ID :
191748
Wed, 06/29/2011 - 11:09
Auther :

FM Blasts West for Supporting Saddam's Chemical Attacks on Iran

TEHRAN (FNA)- Iranian Foreign Minister Ali Akbar Salehi condemned the western states for their support for the former Iraqi regime's chemical attacks on Iranian cities during the 1980-1988 Iraqi imposed war on Iran.
Those governments that helped Saddam were hopeful that his regime would quell Iran's new born Islamic revolution and they equipped him by the most modern weapons as well as chemical arsenals and they closed their eyes to his crimes, so they made the darkest pages of human civilization history, Salehi said in his message to a ceremony held to mark the martyrdom anniversary of the Iranian citizens massacred by the former Iraqi Ba'ath regime's chemical attacks on Sardasht city.

He continued that different international humanitarian organizations, either governmental or non-governmental, only watched Saddam crimes and non of them, especially the UN Security Council, in spite of official reports of the UN inspectors concerning vast use of chemical weapons by Saddam regime, never issued a resolution against Saddam Hussein.

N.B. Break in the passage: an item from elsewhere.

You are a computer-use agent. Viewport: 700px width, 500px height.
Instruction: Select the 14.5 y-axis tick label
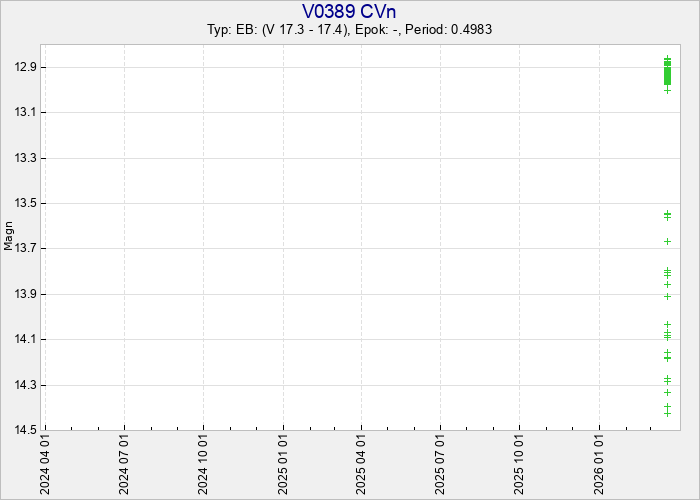coord(24,430)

Salehi called Iran 'major victim of chemical weapons' and an active member of the OPCW and added that Iran, accompanying other member states of the Organization, will try for full elimination of all chemical arsenals in the world.

He condoled with families of the victims and emphasized that Islamic Republic of Iran will seriously follow legally to obtain victims' rights.

Sardasht is a city in Northwestern Iran. According to the 2006 census, its population was 37,000. It lies in the West Azarbaijan province. It was the first city in which civilians where attacked with chemical weapons by former Iraqi dictator, Saddam Hussein during the imposed Iraqi war on Iran.

Although it happened even before Halabja, it didn't get much publicity at the time because Iran was being ignored by the international community.

On June 28, 1987, Iraqi aircraft dropped what Iranian authorities believed to be mustard gas bombs on Sardasht, in two separate bombing runs on four residential areas.

Sardasht was the first town in the world to be gassed. Out of a population of 20,000, 25% are still suffering severe illnesses from the attacks.

New documents recently disclosed by the US National Security Archive revealed that Washington had supported the use of chemical weapons against Iran by the former Iraqi regime.

The documents show that Washington attempted to block a resolution proposed by Iran to condemn the use of chemical weapons by Iraq.

In 1984, Iran submitted a draft resolution asking the UN to condemn Iraq's use of chemical weapons during the imposed war by Baghdad on Tehran.

According to the released document, the US ordered its delegate to the UN to "work to develop general Western position in support of a motion to take no decision" on Iran's draft.

If the attempts failed, the delegate was ordered to abstain from voting on the issue.

On March 29, 1984, the then Head of Iraq's Interests Section, Nizar Hamdoon, informed the then US Deputy Assistant Secretary of State, James Placke, that "Iraq strongly preferred a Security Council presidential statement to a resolution… but to not identify any specific country as responsible for chemical weapons use," the document read.

A day later, the UN Security Council issued a presidential statement condemning the use of chemical weapons, without naming Iraq as the offending party.

This is while a number of chemical-warfare instances reported by Iran have been verified by an international team of specialists dispatched to the Islamic Republic by the UN.